[[ Exercise input, beginning ]]

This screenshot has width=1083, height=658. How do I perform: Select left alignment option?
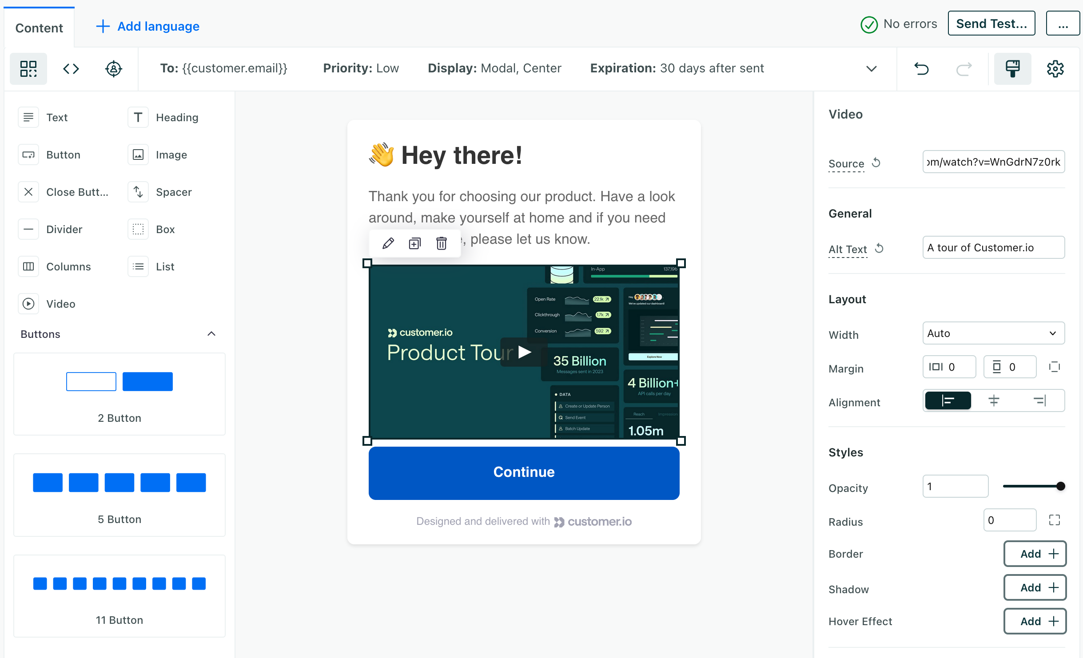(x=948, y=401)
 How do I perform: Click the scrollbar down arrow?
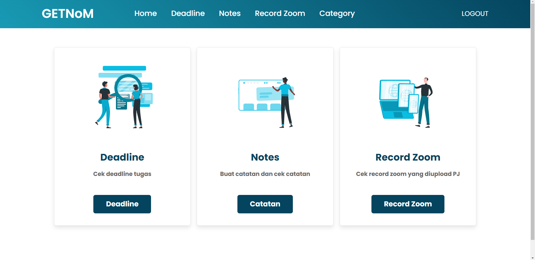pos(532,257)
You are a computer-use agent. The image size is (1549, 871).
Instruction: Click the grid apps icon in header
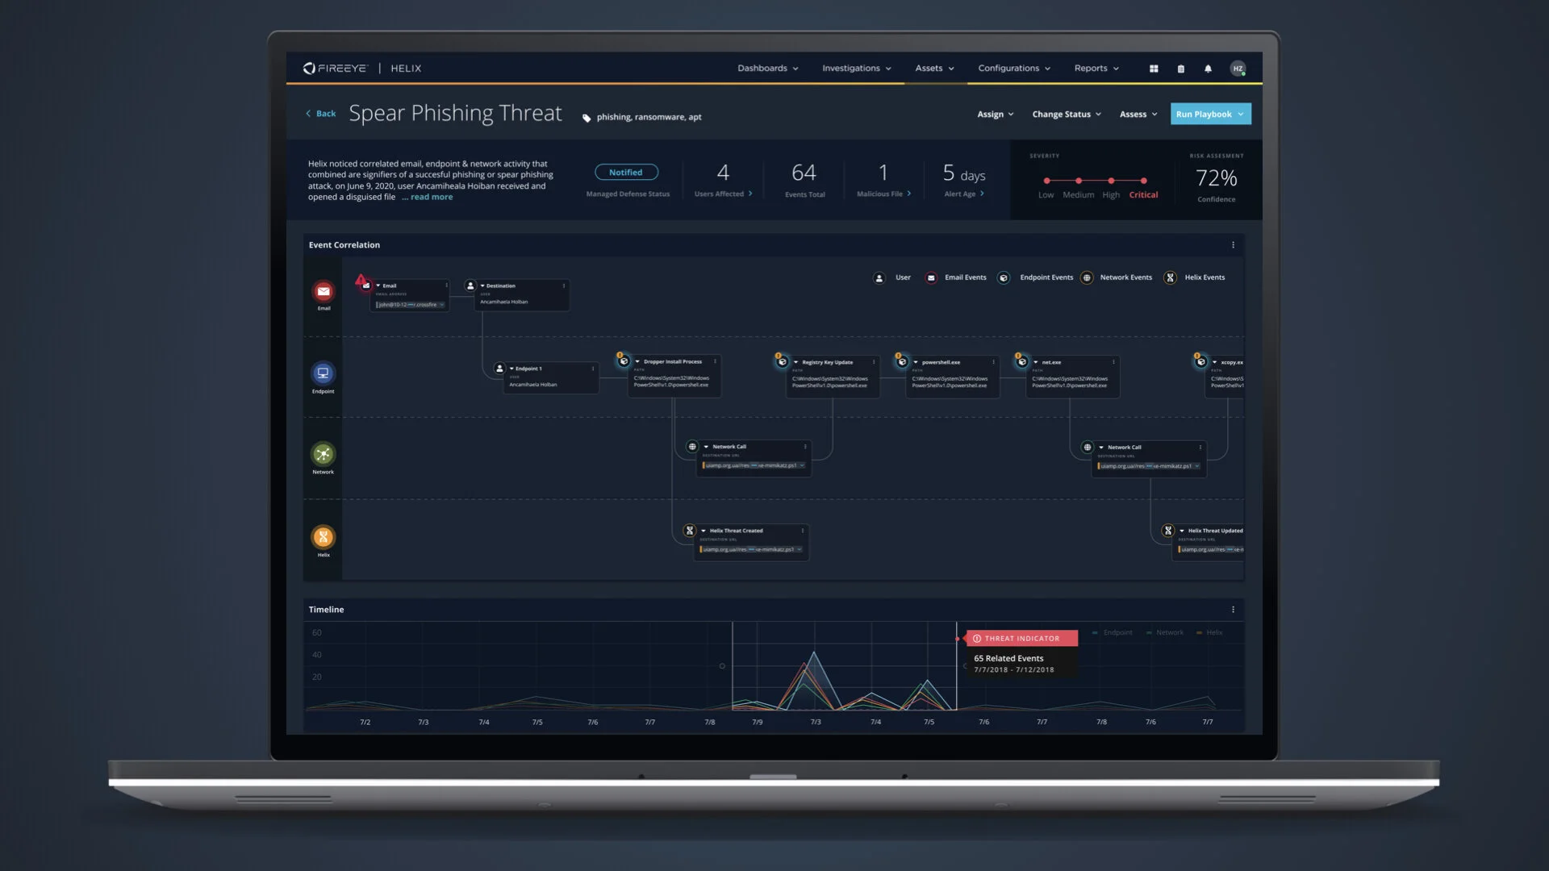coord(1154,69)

[[ Exercise input, end ]]
[[ Exercise input, beginning ]]

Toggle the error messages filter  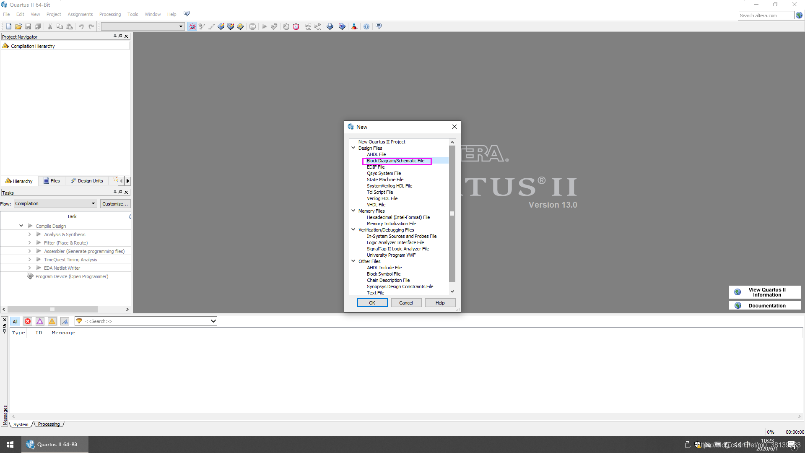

[[ Exercise input, end ]]

The lines to reproduce run from the one above containing "This screenshot has" through the one containing "You are a computer-use". Copy them exactly and leave out all pictures.

This screenshot has width=1083, height=658. How do I perform: Select left alignment option?
(x=948, y=401)
 How do I perform: Click the scrollbar down arrow?
pos(532,257)
You are a computer-use agent. The image size is (1549, 871).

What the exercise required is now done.